The Catholic Church has of course the right to make whatever rules for its adherents that its teaching dictates, and it would clearly be wrong for the state to compel it to conduct gay marriage services. But, by the same token, the Church cannot impose its rules on those who do not agree with it. The same applies to the Church of England. The question of ‘marriage’ is a civil matter, and religious groups have no right to hijack it and claim exclusive ownership. They cannot impose their definition on everyone else because the concept is not their intellectual property.

Moreover, the Catholic Church has hardly been the paragon of morality in recent years. The very credibility of its pronouncements on sexual matters is tainted by decades in which its leadership in many countries was knowingly complicit in child abuse on a huge scale, not least here in Ireland.

O’Brien, in true Orwellian fashion, also stands logic on its head. Apparently, it is a human right to exclude gays from marriage and intolerant to allow it. Right for whom? Certainly not for gays or lesbians. On the contrary, supporting equal marriage is extending human rights and tolerance, and to argue the opposite is jesuitical doublespeak. Only by Orwellian logic can it be argued that it is an erosion of human rights to extend them to more people.

And how can it be intolerant to allow gay marriage? Surely, the real intolerance and lack of compassion is being displayed by the Cardinal, a supposed representative of Christ, who is the Christian arch symbol of love and compassion?

We might also have supposed that the Cardinal would want to promote marriage as a good thing in itself, but apparently it is not for gays or clerics of his own church. The irony is obvious: a man who is not married, and cannot marry, is pontificating to the rest of us about the rules of marriage.

There also seems to be an assumption that marriage has always meant the legal union of one man and one woman. But the Cardinal is on shaky ground here. Human societies have always displayed a wide diversity of ‘marriage’ arrangements. Thus in the Bible, Solomon had 700 wives and 300 concubines (1 Kings 11:3). Polygamy was quite normal in the Old Testament (Deut. 21:15, where it refers to inheritance rules for the sons of a man with two wives), and Abraham himself engaged in divinely-sanctioned bigamy.
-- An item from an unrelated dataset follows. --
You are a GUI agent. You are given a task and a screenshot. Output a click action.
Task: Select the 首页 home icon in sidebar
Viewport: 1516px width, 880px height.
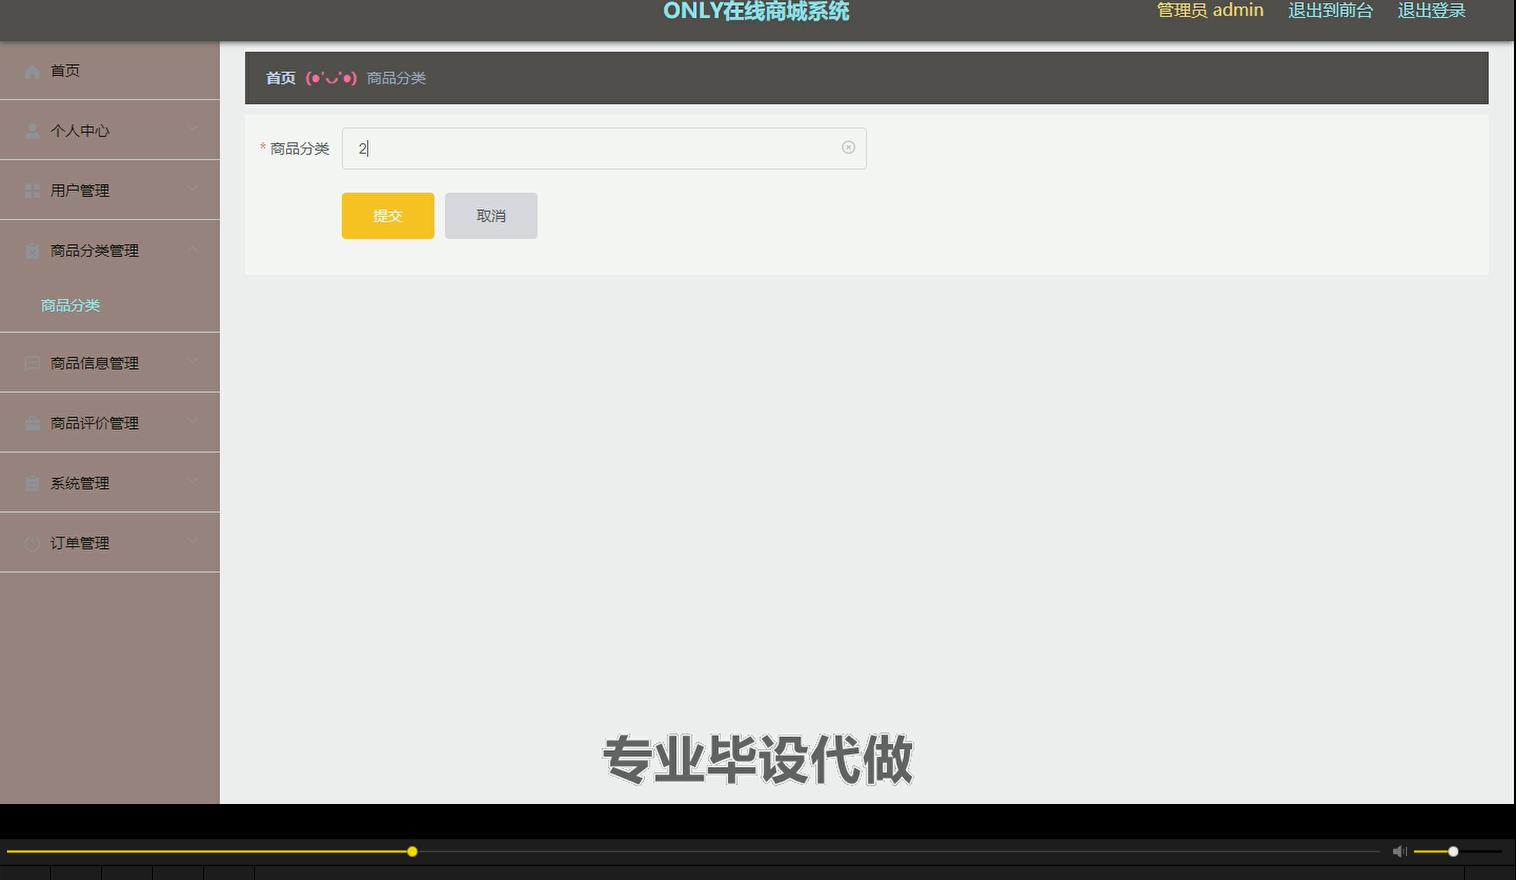[x=31, y=70]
The shaky ground also underlies his reference to gay marriage as 'legalising slavery'. It was religions like Judaism and Christianity that endorsed slavery for thousands of years, and it is only with their decline that slavery has been abolished. Treating gays as second-class citizens is actually a form of modern slavery (as is not allowing priests to marry).

There is no reason why we should regard the concept of marriage as a union exclusively for people of opposite sexes. Time moves on and marriage can now legitimately be regarded simply as a legal union between two people.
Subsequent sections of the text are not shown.